## Trecho do texto
= = =

Padre Raniero Cantalamessa, OFMCap
II
pregação de Advento: “A minha alma engrandece ao Senhor” - Maria na Visitação
13 de dezembro de 2019
Nesta meditação subimos com Maria “à montanha” e entramos à
casa de Isabel. A Mãe de Deus nos falará diretamente e em primeira pessoa com o
seu cântico de louvor, o Magnificat. Hoje, o sucessor de Pedro
comemora o 50º aniversário de sua ordenação sacerdotal e o cântico da Virgem é
a oração que mais espontaneamente brota do coração nessas ocasiões. Será uma
pequena maneira de se unir espiritualmente ao jubileu do Santo Padre.
Para compreender o lugar que ocupa este cântico, devemos
dizer algumas palavras sobre o papel que desempenham os cânticos no “Evangelho
da infância” de Lucas: o Benedictus, o Magnificat, o Gloria
e o Nunc
dimittis. Estes hinos dos Evangelhos da infância têm a função de explicar
espiritualmente o que acontece, isto é, ressaltar, em palavras, o sentido do
acontecimento, conferindo-lhe a forma de uma profissão de fé e de louvor.
Indicam o significado escondido do evento que deve ser trazido à luz.
Como tais, eles fazem parte integrante da narrativa
histórica; não são entrechos ou trechos separados, porque cada acontecimento
histórico é constituído de dois elementos: o fato e o seu significado. Afinal
de contas, eles inserem a Liturgia na história. “A Liturgia cristã - foi
escrito - tem os seus primórdios nos hinos da história da infância” [1]. Nós
temos nestes cânticos, em outras palavras, um embrião da Liturgia natalina.
Eles realizam o elemento essencial da Liturgia que é ser celebração festiva e
crente do acontecimento da salvação.
Muitos problemas permanecem sem solução sobre esses cânticos,
de acordo com os estudiosos da Bíblia: os autores reais, as fontes, a
estrutura. Podemos prescindir, felizmente, de todos estes problemas de crítica
e deixar que eles continuem a ser estudados com proveito por aqueles que se
ocupam destes tipos de questões. Não devemos esperar que sejam resolvidos todos
estes pontos obscuros para podermos nos edificar desde já com estes cânticos.
Não porque tais problemas não sejam importantes, mas porque existe urna certeza
que relativiza todas estas incertezas: Lucas recolheu estes cânticos no seu Evangelho
e a Igreja acolheu o Evangelho de Lucas no seu cânon.
Estes cânticos são “Palavra de Deus”, inspirada pelo
Espírito Santo. O Magnificat é de Maria porque “atribuiu-lhe”
o Espírito Santo, e isto faz com que ele seja mais “seu” do que se
materialmente o tivesse escrito de próprio punho! De fato, não nos interessa
tanto saber se o Magnificat o compôs Maria, quanto saber se o
compôs por inspiração do Espírito Santo. Se estivéssemos até certos de que fora
composto por Maria, não nos interessaria por isto, mas porque nele fala o
Espirito Santo.

= = =

## Linhas fornecidas

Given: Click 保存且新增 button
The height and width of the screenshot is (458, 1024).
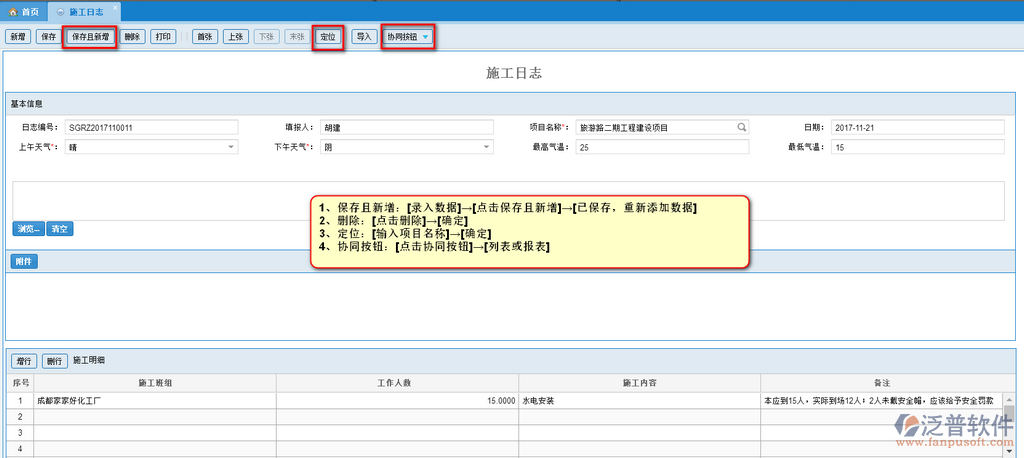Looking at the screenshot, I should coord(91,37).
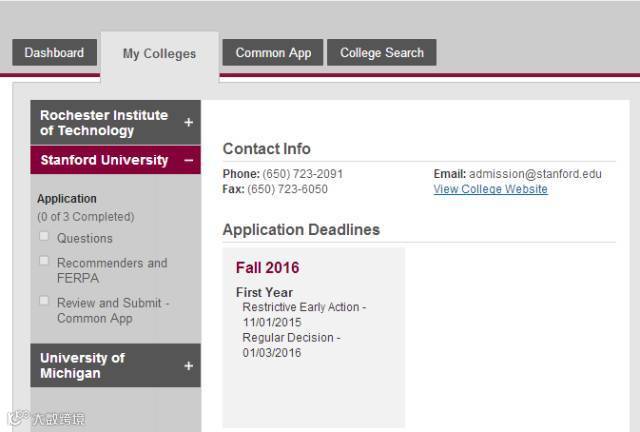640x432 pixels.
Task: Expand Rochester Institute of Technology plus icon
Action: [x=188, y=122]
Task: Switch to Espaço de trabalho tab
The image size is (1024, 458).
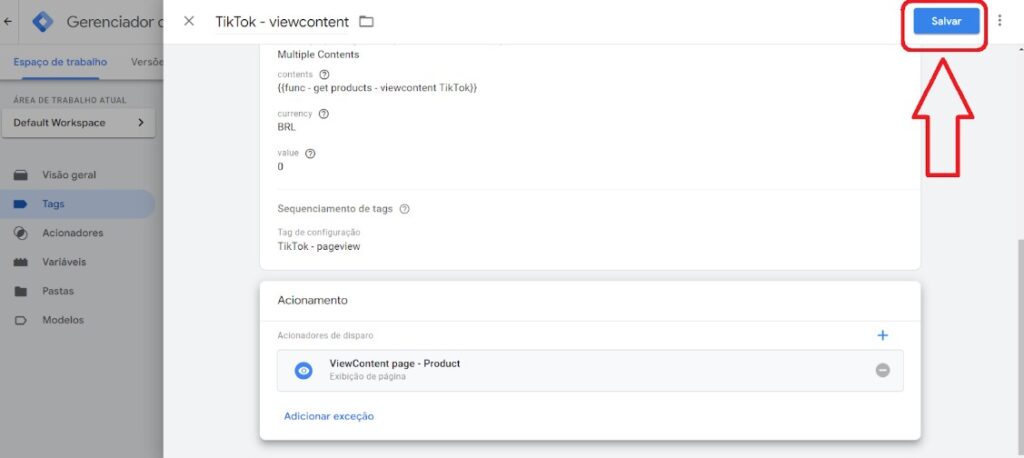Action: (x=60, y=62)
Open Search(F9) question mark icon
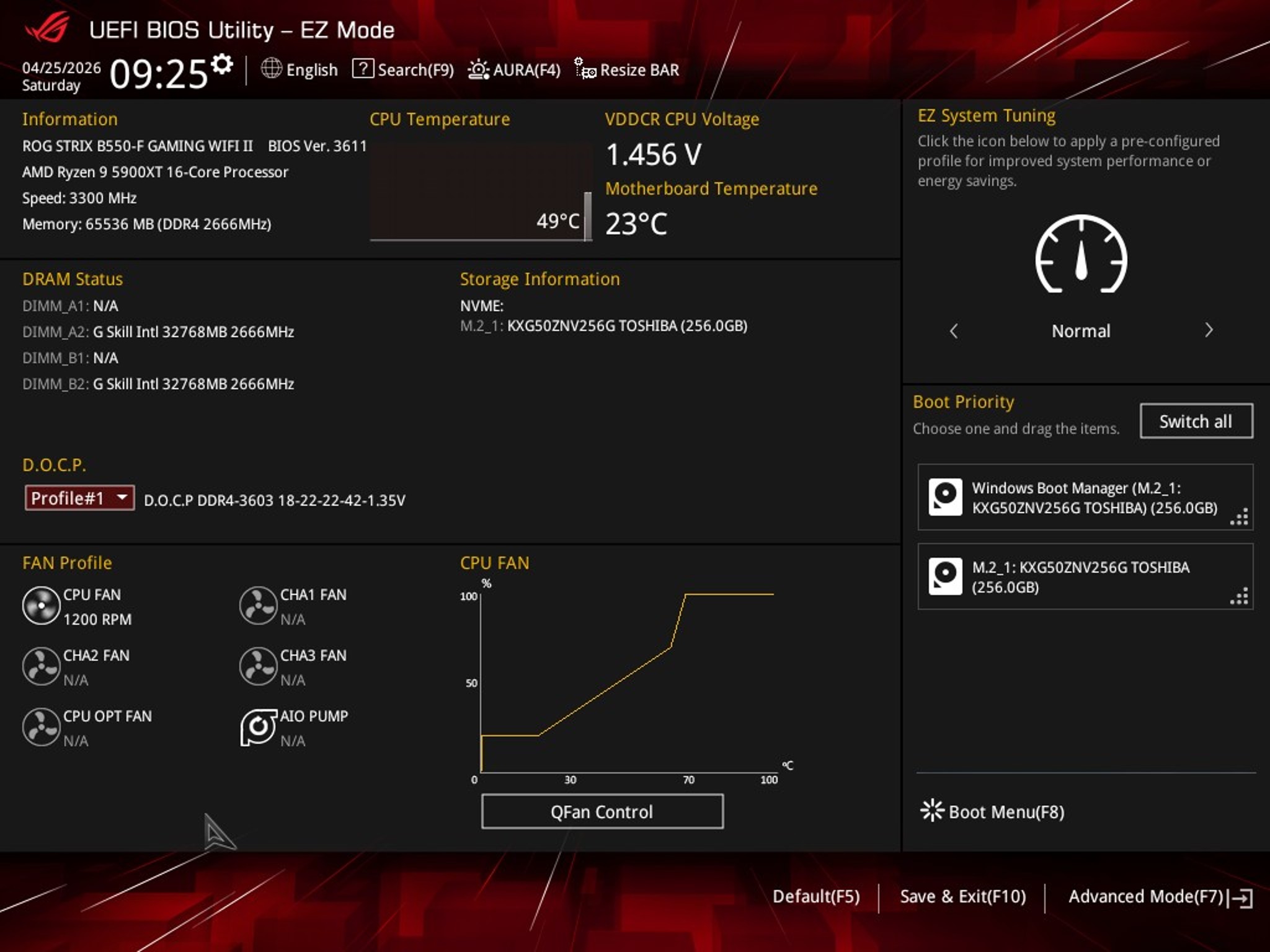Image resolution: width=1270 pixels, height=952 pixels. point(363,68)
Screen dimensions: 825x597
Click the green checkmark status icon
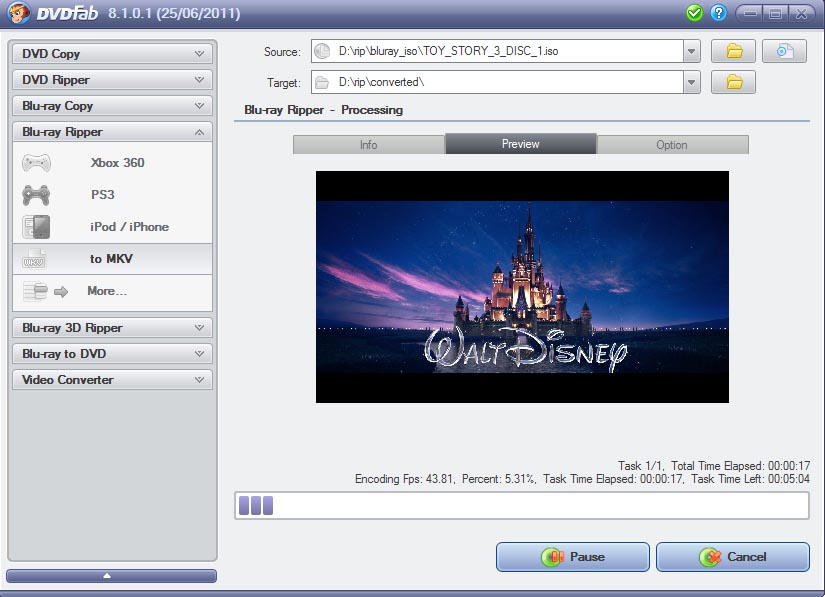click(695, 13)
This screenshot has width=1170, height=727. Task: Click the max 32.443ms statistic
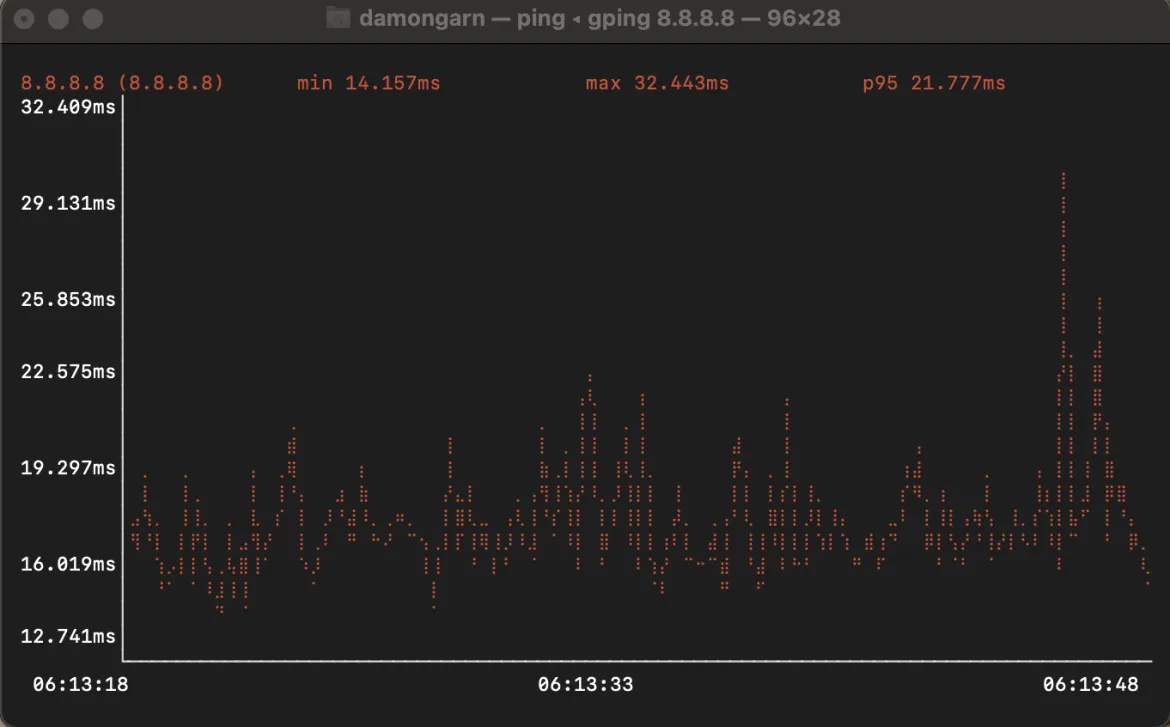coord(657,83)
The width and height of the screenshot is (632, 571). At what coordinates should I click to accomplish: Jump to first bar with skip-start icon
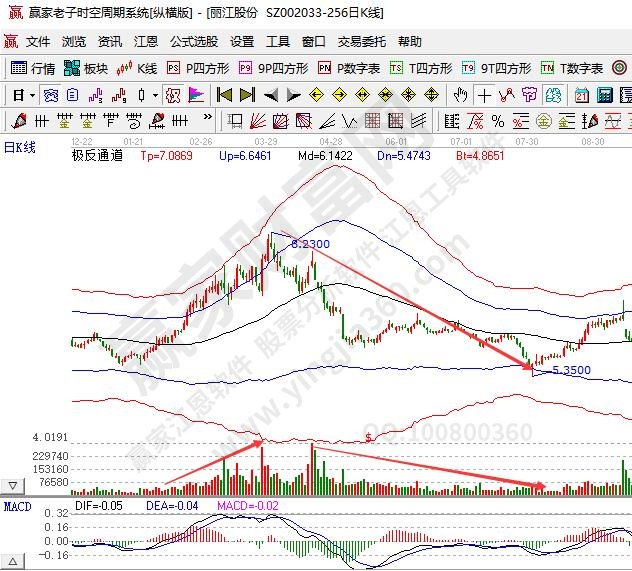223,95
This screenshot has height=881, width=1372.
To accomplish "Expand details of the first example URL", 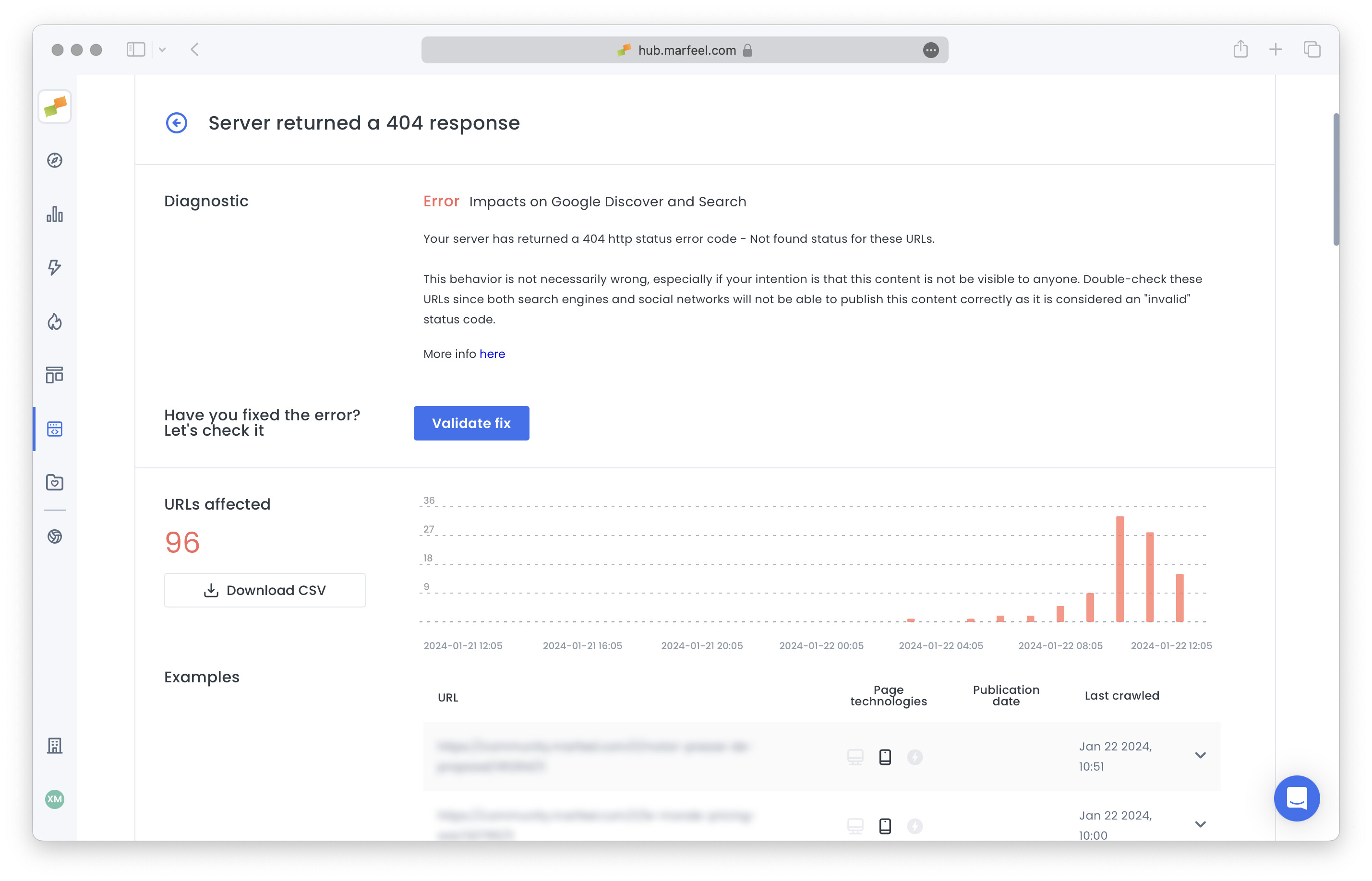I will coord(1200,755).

= = =

## Tarefa
Transcreva, sem nenhuma alteração, a parte da pregação sobre o Magnificat que começa em "Não porque tais" e segue até "no seu cânon.". As linhas foram tiradas de outra fonte, sem relação com a pregação.

## Resposta correta
Não porque tais problemas não sejam importantes, mas porque existe urna certeza
que relativiza todas estas incertezas: Lucas recolheu estes cânticos no seu Evangelho
e a Igreja acolheu o Evangelho de Lucas no seu cânon.